(Stored data entries)
Content starts

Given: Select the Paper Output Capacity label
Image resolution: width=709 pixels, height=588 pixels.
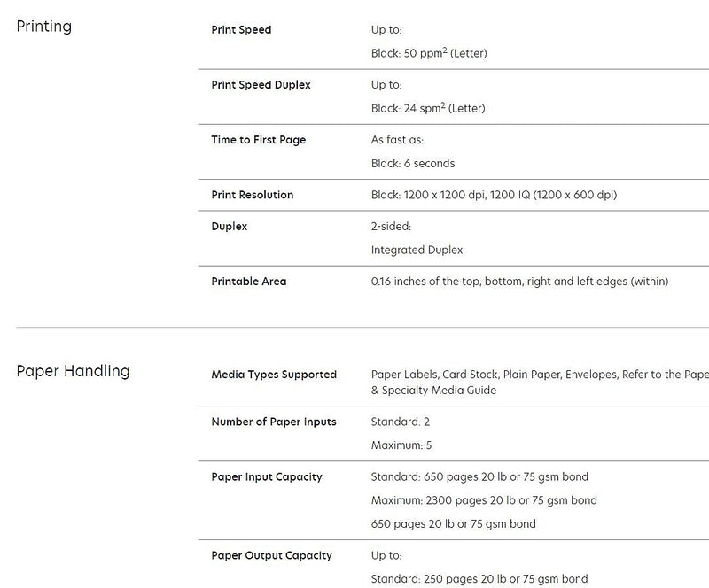Looking at the screenshot, I should (271, 555).
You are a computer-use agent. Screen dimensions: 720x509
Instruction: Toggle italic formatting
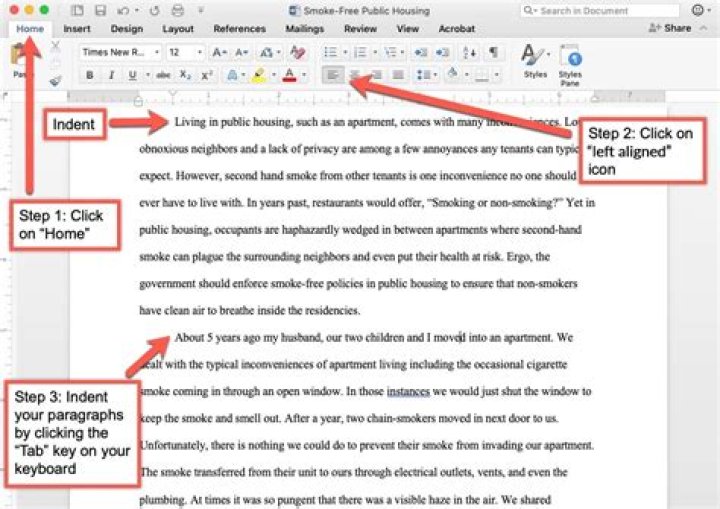(109, 75)
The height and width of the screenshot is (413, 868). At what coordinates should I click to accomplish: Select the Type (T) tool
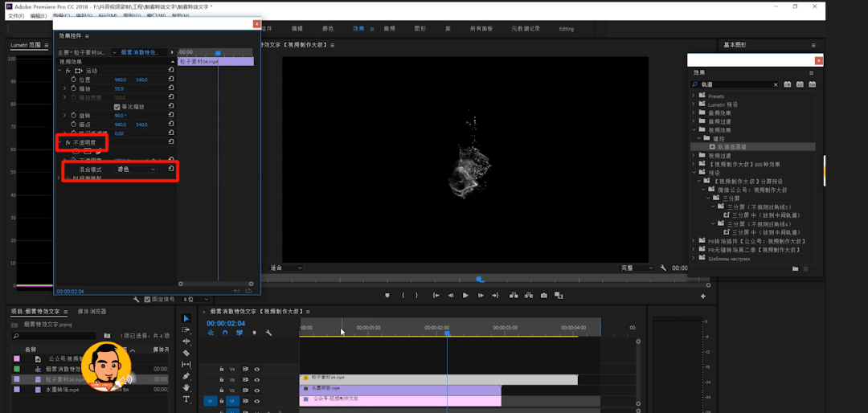point(186,399)
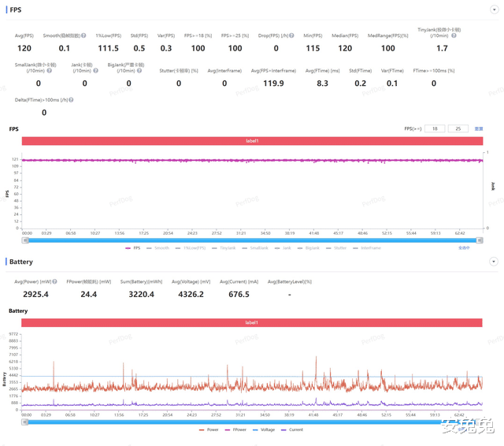Open help icon next to Jank metric

pyautogui.click(x=95, y=71)
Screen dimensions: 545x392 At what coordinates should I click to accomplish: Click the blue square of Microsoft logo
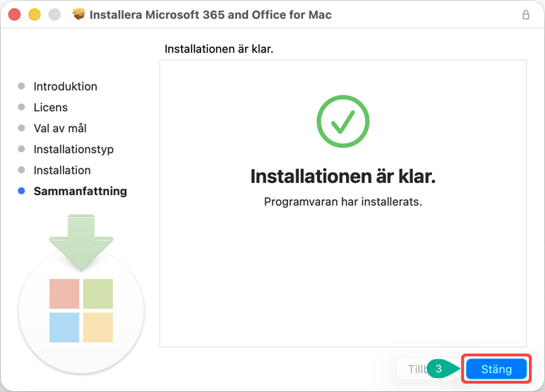click(64, 327)
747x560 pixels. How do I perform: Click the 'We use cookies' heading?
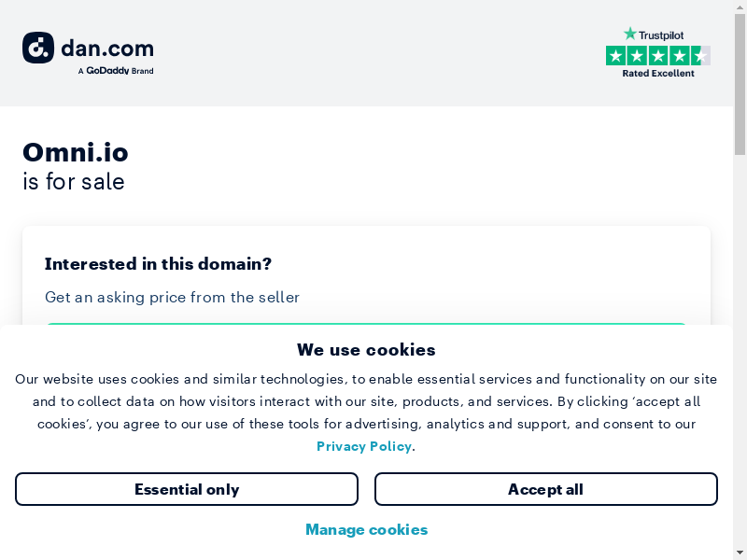(366, 350)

Content ends

> **WORK TO COMPLETE**:
Give a verbatim transcription of the entries, leaving out the pictures.

> **EXERCISE SOLUTION**:
Given: Select the Paper Output Capacity label
Image resolution: width=709 pixels, height=588 pixels.
Looking at the screenshot, I should (271, 555).
You are a computer-use agent. Screen dimensions: 720x509
Instruction: Toggle italic formatting
(109, 75)
The height and width of the screenshot is (413, 868). At what coordinates should I click to accomplish: Select the Type (T) tool
point(186,399)
Open help icon next to Jank metric

pyautogui.click(x=95, y=71)
Screen dimensions: 545x392 At what coordinates should I click to accomplish: Click the blue square of Microsoft logo
click(64, 327)
747x560 pixels. How do I perform: Click the 'We use cookies' heading?
(366, 350)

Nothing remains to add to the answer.